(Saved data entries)
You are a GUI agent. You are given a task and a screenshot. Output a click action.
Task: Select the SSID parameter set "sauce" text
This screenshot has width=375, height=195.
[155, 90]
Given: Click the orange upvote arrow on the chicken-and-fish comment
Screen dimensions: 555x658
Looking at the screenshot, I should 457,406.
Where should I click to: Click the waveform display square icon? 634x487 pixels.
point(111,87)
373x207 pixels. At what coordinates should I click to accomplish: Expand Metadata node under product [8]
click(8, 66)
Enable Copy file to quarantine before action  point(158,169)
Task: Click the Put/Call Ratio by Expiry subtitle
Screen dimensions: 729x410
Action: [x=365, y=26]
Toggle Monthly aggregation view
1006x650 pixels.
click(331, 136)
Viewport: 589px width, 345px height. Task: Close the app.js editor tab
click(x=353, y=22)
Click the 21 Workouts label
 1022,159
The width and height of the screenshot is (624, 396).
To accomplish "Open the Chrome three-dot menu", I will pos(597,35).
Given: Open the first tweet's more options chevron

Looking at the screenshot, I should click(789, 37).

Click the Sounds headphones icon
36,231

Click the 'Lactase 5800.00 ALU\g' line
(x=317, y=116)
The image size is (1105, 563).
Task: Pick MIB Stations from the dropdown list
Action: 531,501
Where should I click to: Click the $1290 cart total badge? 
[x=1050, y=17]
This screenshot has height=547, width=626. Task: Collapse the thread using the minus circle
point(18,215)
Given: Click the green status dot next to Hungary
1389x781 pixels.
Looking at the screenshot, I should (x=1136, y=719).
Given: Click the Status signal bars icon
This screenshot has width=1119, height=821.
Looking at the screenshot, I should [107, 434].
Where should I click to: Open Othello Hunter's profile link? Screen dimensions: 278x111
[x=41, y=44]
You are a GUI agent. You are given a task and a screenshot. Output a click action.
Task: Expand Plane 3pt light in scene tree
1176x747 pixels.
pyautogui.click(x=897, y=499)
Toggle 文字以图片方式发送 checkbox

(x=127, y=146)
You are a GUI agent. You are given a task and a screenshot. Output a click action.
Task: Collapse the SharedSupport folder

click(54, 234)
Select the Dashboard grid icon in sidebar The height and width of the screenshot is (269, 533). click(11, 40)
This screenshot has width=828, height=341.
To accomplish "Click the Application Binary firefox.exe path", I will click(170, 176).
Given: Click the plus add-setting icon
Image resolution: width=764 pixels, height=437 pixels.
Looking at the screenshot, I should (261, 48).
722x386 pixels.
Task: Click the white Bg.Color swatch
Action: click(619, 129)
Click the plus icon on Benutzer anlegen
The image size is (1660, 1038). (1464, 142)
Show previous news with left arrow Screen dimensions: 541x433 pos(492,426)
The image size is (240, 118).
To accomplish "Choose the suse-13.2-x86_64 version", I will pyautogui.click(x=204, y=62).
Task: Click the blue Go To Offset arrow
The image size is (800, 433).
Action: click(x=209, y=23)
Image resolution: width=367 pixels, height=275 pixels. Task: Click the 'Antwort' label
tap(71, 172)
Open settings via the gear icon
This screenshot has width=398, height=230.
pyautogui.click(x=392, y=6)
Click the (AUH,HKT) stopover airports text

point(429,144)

## What is required
Every record above belongs in the answer, reproduced exactly.

## Answer space
You are a GUI agent. You are given a task and a screenshot. Output a click action.
Task: Select the SSID parameter set "sauce" text
This screenshot has width=375, height=195.
[155, 90]
Given: Click the orange upvote arrow on the chicken-and-fish comment
Screen dimensions: 555x658
Looking at the screenshot, I should 457,406.
Where should I click to: Click the waveform display square icon? 634x487 pixels.
point(111,87)
373x207 pixels. At what coordinates should I click to accomplish: Expand Metadata node under product [8]
click(8, 66)
Enable Copy file to quarantine before action  point(158,169)
Task: Click the Put/Call Ratio by Expiry subtitle
Screen dimensions: 729x410
Action: [x=365, y=26]
Toggle Monthly aggregation view
1006x650 pixels.
click(331, 136)
Viewport: 589px width, 345px height. Task: Close the app.js editor tab
click(x=353, y=22)
Click the 21 Workouts label
 1022,159
The width and height of the screenshot is (624, 396).
To accomplish "Open the Chrome three-dot menu", I will pos(597,35).
Given: Open the first tweet's more options chevron

Looking at the screenshot, I should click(789, 37).

Click the Sounds headphones icon
36,231

Click the 'Lactase 5800.00 ALU\g' line
(x=317, y=116)
The image size is (1105, 563).
Task: Pick MIB Stations from the dropdown list
Action: 531,501
Where should I click to: Click the $1290 cart total badge? 
[x=1050, y=17]
This screenshot has height=547, width=626. Task: Collapse the thread using the minus circle
point(18,215)
Given: Click the green status dot next to Hungary
1389x781 pixels.
Looking at the screenshot, I should (x=1136, y=719).
Given: Click the Status signal bars icon
This screenshot has width=1119, height=821.
Looking at the screenshot, I should [107, 434].
Where should I click to: Open Othello Hunter's profile link? Screen dimensions: 278x111
[x=41, y=44]
You are a GUI agent. You are given a task and a screenshot. Output a click action.
Task: Expand Plane 3pt light in scene tree
1176x747 pixels.
pyautogui.click(x=897, y=499)
Toggle 文字以图片方式发送 checkbox

(x=127, y=146)
You are a GUI agent. You are given a task and a screenshot. Output a click action.
Task: Collapse the SharedSupport folder

click(54, 234)
Select the Dashboard grid icon in sidebar The height and width of the screenshot is (269, 533). click(11, 40)
This screenshot has width=828, height=341.
To accomplish "Click the Application Binary firefox.exe path", I will click(170, 176).
Given: Click the plus add-setting icon
Image resolution: width=764 pixels, height=437 pixels.
Looking at the screenshot, I should (261, 48).
722x386 pixels.
Task: Click the white Bg.Color swatch
Action: click(619, 129)
Click the plus icon on Benutzer anlegen
The image size is (1660, 1038). (1464, 142)
Show previous news with left arrow Screen dimensions: 541x433 pos(492,426)
The image size is (240, 118).
To accomplish "Choose the suse-13.2-x86_64 version", I will pyautogui.click(x=204, y=62).
Task: Click the blue Go To Offset arrow
The image size is (800, 433).
Action: click(x=209, y=23)
Image resolution: width=367 pixels, height=275 pixels. Task: Click the 'Antwort' label
tap(71, 172)
Open settings via the gear icon
This screenshot has width=398, height=230.
pyautogui.click(x=392, y=6)
Click the (AUH,HKT) stopover airports text

point(429,144)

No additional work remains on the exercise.